Рёв сотен глоток, стук кубков и плеск разливаемого пива смешались в единый шум застолья. Со всех сторон понеслись ехидные замечания и двусмысленные грубые шутки. Все старались перекричать и перепить друг друга. И, нужно сказать, практика у них была отменная, ведь без малейшего ущерба для здоровья нурманы могли выжрать ведро браги и не поморщиться. Под стол летели кости и обгрызенные мослы. Котлы с пивом и брагой стали пустеть, и нурманы изрядно захмелели. Шарахались вдрызг пьяные, тут и там вспыхивали споры, ссоры и застольные стычки. Во дворе горланили песни, и оттуда же доносились звуки пьяной драки.
– Отец, а братья Грим совсем не просты, – подсел к конунгу Хальвдан, – давеча старший в мяч всех обыграл, а ведь купец, и воинские забавы ему не присталы. Да, и младший стрелял не хуже, чем я, а ввечор едва не сразил меня в шахи. Днём они шастали по торгу, хотя оба нищие, как амбарные мыши, и покупать им не на что.
– Ты на что намекаешь, сын, – покосился Эстейн, прикладываясь к кубку.
– Надо за ними приглядеть. С торга они в харчевню отправились и там с воинами толковали.
– Так что с того. Все мы пищу вкушаем, – он подвинул пустой кубок, и девушка налила ему крепкого пива, – а поговорить с викингом никому не зазорно.
– Так то, оно так, но не нравятся они мне. Нужно было выгнать их взашей.
– Оставь, Хальвдан. Иди, пей и гуляй, праздник сегодня и грех не напиться. Боги обидятся.
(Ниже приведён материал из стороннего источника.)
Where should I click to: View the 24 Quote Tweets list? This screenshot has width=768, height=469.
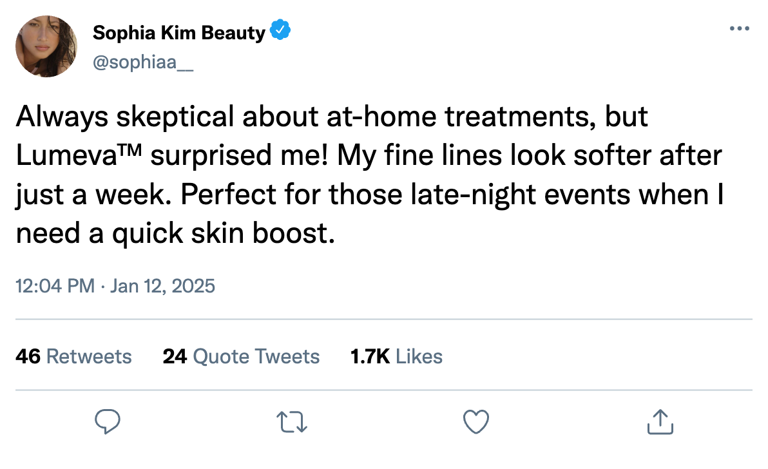pyautogui.click(x=241, y=356)
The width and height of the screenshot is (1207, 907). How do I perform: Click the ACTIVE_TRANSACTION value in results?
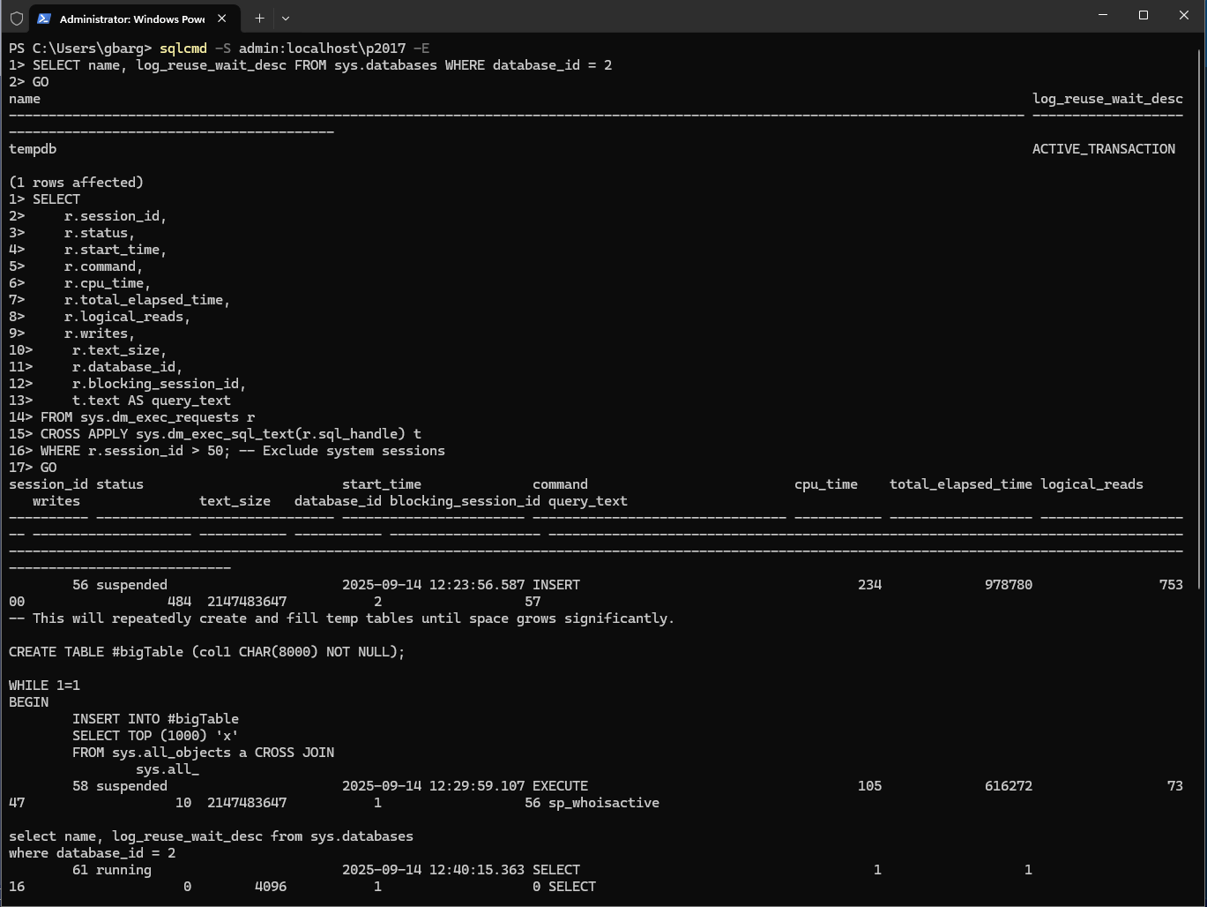tap(1103, 149)
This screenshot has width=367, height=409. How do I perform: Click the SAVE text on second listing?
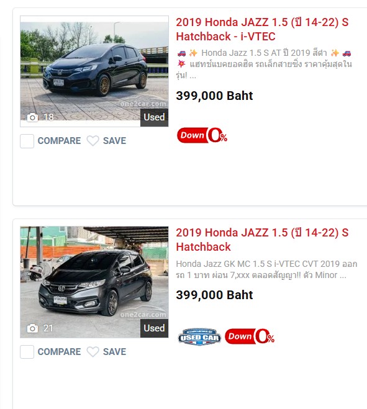click(x=115, y=352)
Хальвдан ухмыльнулся, отошёл, присел за стол, опрокинул в глотку кубок пива, велел наполнить две чаши и поманил младшего «Грима»:
– Выпьем за Браги и Фрейю, скиталец. Что-то ты мало пьёшь? Иль наши боги тебе не по нраву?
– Напротив, я чту и Браги, и Фрейю, только телом я слаб и быстро хмелею.
– Ничего, сегодня не грех и захмелеть. Пей, младший, и славь наших богов, – и Хальвдан протянул Ингегерд полный кубок.
– Слава владыкам Асгарда, – она подняла кубок и пошатнулась, будто оступилась. Пиво выплеснулось, а кубок отлетел и покатился по полу, остановившись вблизи кресла королевы Исгерд. Покачиваясь, Ингегерд прошла вдоль стола, потянулась за кубком и невольно подняла голову. Взгляды матери и дочери встретились. Королева резко побледнела, схватилась за горло и отшатнулась к Эстейну, сидящему рядом. А Ингегерд спокойно подняла кубок, поклонилась правителям и вернулась на своё место. Хальвдан уже спорил с кем-то из нурманов, и девушка тихонько отошла в дальний конец зала и подсела к Скули.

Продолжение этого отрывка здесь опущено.